The Florida Department of Transportation, along with grants and $320,000 in airport reserves will be make up the difference not funded by the FAA.
“It’s in the (federal) budget this year,” said Airport Director Terry Lloyd. “It could be passed in October.” Still, the city must continue to communicate the importance of the project to the FAA, Lloyd said.
The tower at Kissimmee’s airport was spared from proposed federal budget cuts in 2013 when sequestration threatened to close nearly 200 air traffic control towers in Florida and throughout the country. Following a federal government shutdown, Congress eventually worked out a budget and most cuts were avoided.
Congressman Alan Grayson, who helped save the tower from the sequestration list, continues to support funding for the tower, a spokesman said.
The city will continue monitoring the situation in Washington D.C. but expects the funding to come in, officials said.
“The funding hasn’t been dropped,” said Kissimmee Mayor Jim Swan. “Like a lot of things, this is a long-term project. It doesn’t happen overnight. We’ll continue to methodically work through it.”
While there are no commercial flights in or out of Kissimmee Gateway Airport, it holds a strategic position in Central Florida aviation though few residents know much about it.
The airport helps manage airspace over Walt Disney World. Radar screens in the current control tower illustrate the skies over the theme park with a digital Mickey Mouse. Flight restrictions put into place after 9/11 prevent aircraft from flying below 3,500 feet in a five-mile radius of Disney.
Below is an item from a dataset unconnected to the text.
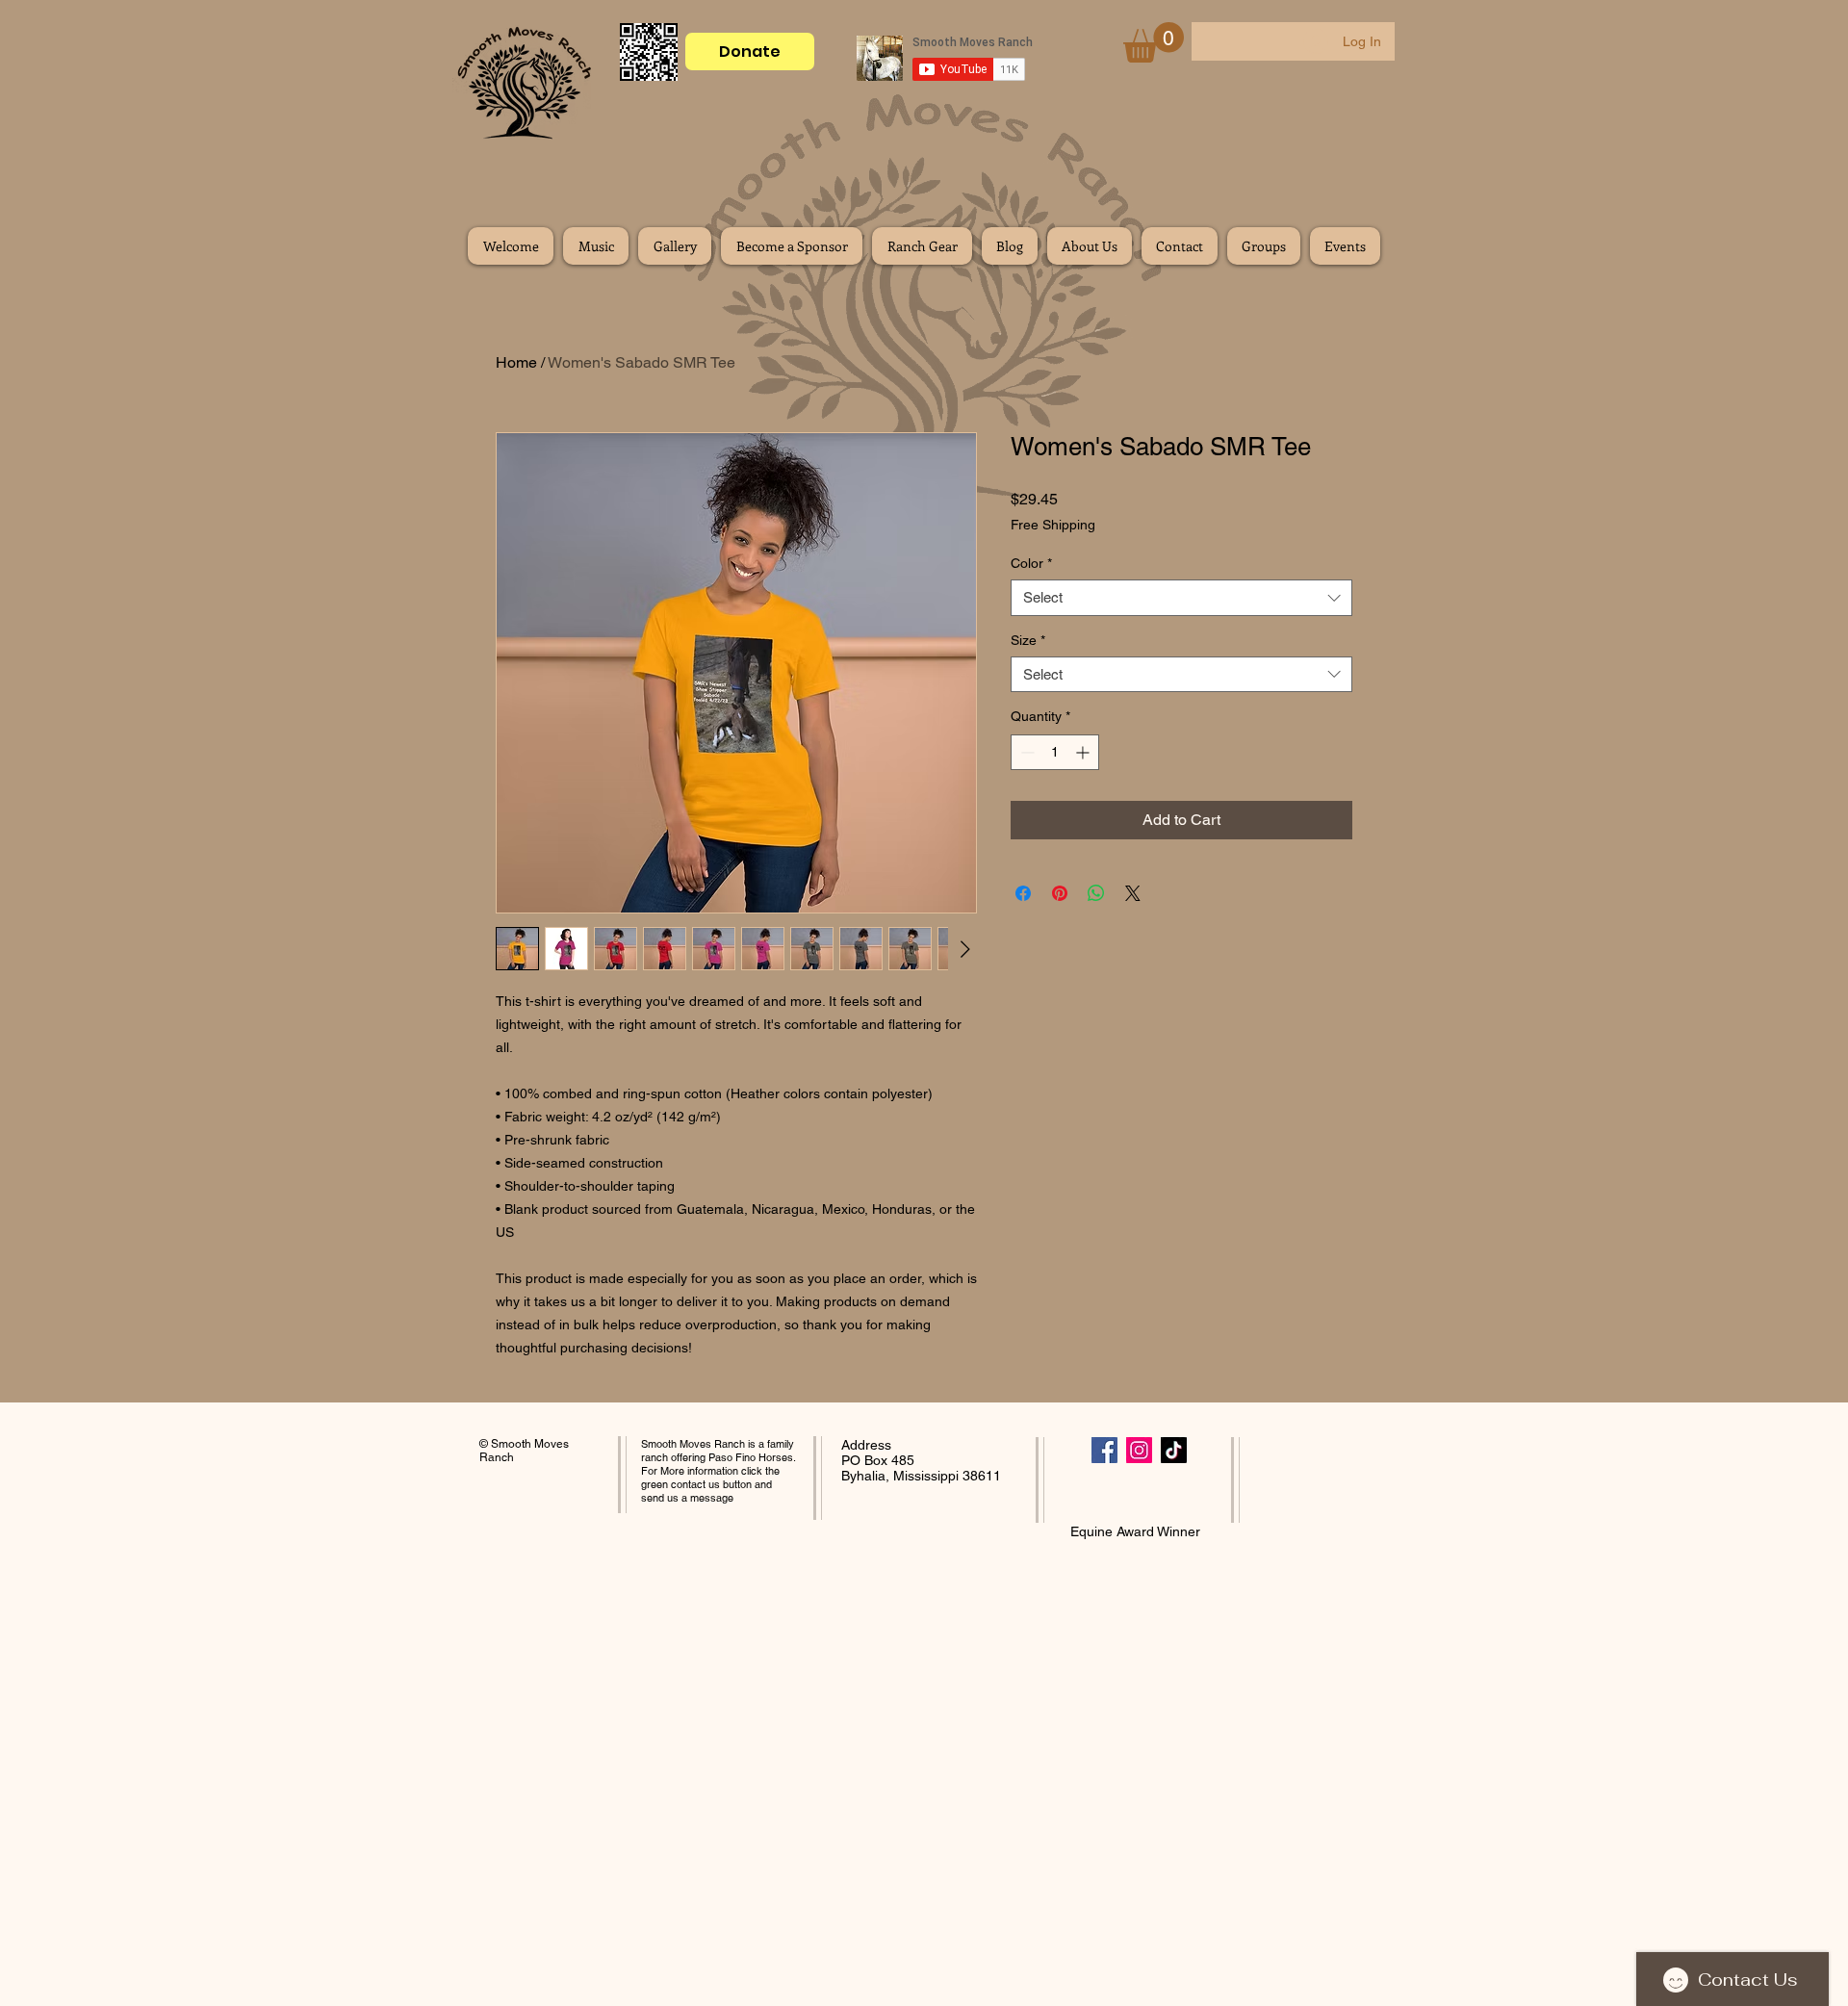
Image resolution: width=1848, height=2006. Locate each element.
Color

It also assists with air traffic control issues from Orlando International Airport, about 15 miles to the northeast. The cost to move FAA equipment used locally to help with Orlando operations would likely by funded by the federal agency, Lloyd said.
Kissimmee Gateway Airport is a key component of the city’s economic development plan. It is primed to grow 20 percent since several sites on and near airport property have been prepped for development.
One on the southwest side of the airport off Hoagland Boulevard can now accommodate between five and six 10,000 square-foot hangars.
The city built hook-ups for water, sewer and electricity on the land to make it more attractive to new businesses. Two new roads off Hoagland – Aviation Drive and Airpark Way – leading to the site also recently opened.
And with the Martin Luther King Boulevard extension now open – which connects to the airport’s main entrance on Dyer Boulevard – all the infrastructure is now in place for the airport to expand, Lloyd said. Like the site on the flight line, the city prepped an 8-acre parcel off MLK with infrastructure to make it easier for companies to move in.
In all there are about 100 acres of undeveloped or underdeveloped land that the city is currently marketing to aviation-related industry, touting its position in Central Florida with easy access to Interstate 4, Florida’s Turnpike and the nearby international airport.
The improvements to the airport have been 15 years in the making, according to city officials.